┌─ TEXTO BASE

Mais recentemente, por iniciativa do escritor Manoel Onofre Jr, em parceria conosco, e apoio da família, Jarbas Martins publicou o livro Terceiro Canto (Offset Editora, 2023). No trabalho em foco, reunimos 50 poemas de Jarbas Martins, publicados na Revista da Academia Norte-rio-grandense de Letras, no período compreendido entre julho de 2005 e junho de 2023, todos inéditos em livro. A arte da capa, uma obra abstrata, foi cedida gentilmente pelo escritor e artista plástico Alfredo Neves.

Nascido e criado na cidade de Angicos, interior do Rio Grande do Norte, Jarbas Martins tem um grande carinho pela sua terra natal. De uma entrevista que nos concedeu, destacamos a seguir alguns trechos sobre sua vida e obra literária.

└─

### EXERCÍCIO
Transcreva por inteiro o texto acima sobre Jarbas Martins, sem mudar nada.

┌─ CONJUNTO DE DADOS

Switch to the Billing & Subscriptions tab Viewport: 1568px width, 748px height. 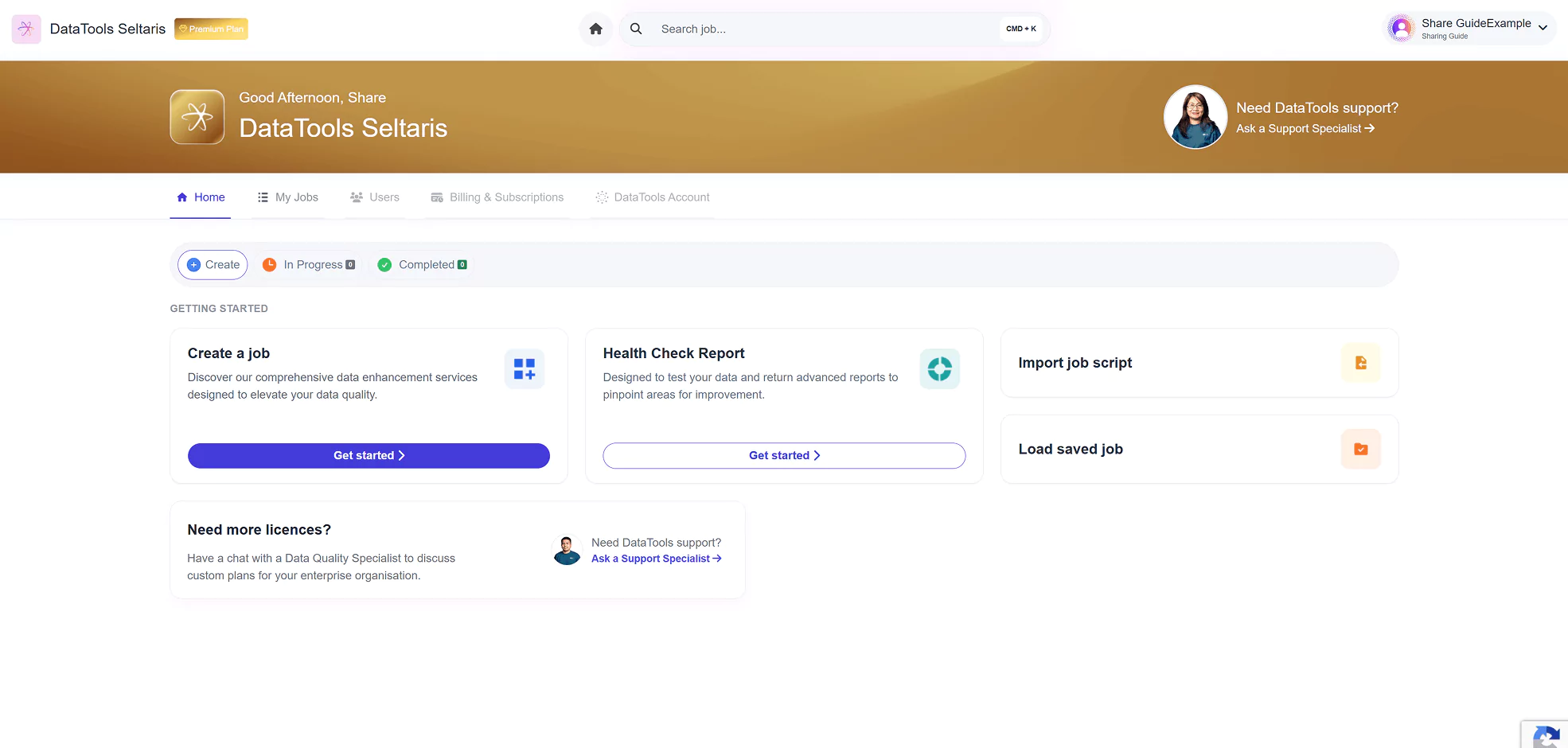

└─

### RESULTADO DO EXERCÍCIO
Mais recentemente, por iniciativa do escritor Manoel Onofre Jr, em parceria conosco, e apoio da família, Jarbas Martins publicou o livro Terceiro Canto (Offset Editora, 2023). No trabalho em foco, reunimos 50 poemas de Jarbas Martins, publicados na Revista da Academia Norte-rio-grandense de Letras, no período compreendido entre julho de 2005 e junho de 2023, todos inéditos em livro. A arte da capa, uma obra abstrata, foi cedida gentilmente pelo escritor e artista plástico Alfredo Neves.

Nascido e criado na cidade de Angicos, interior do Rio Grande do Norte, Jarbas Martins tem um grande carinho pela sua terra natal. De uma entrevista que nos concedeu, destacamos a seguir alguns trechos sobre sua vida e obra literária.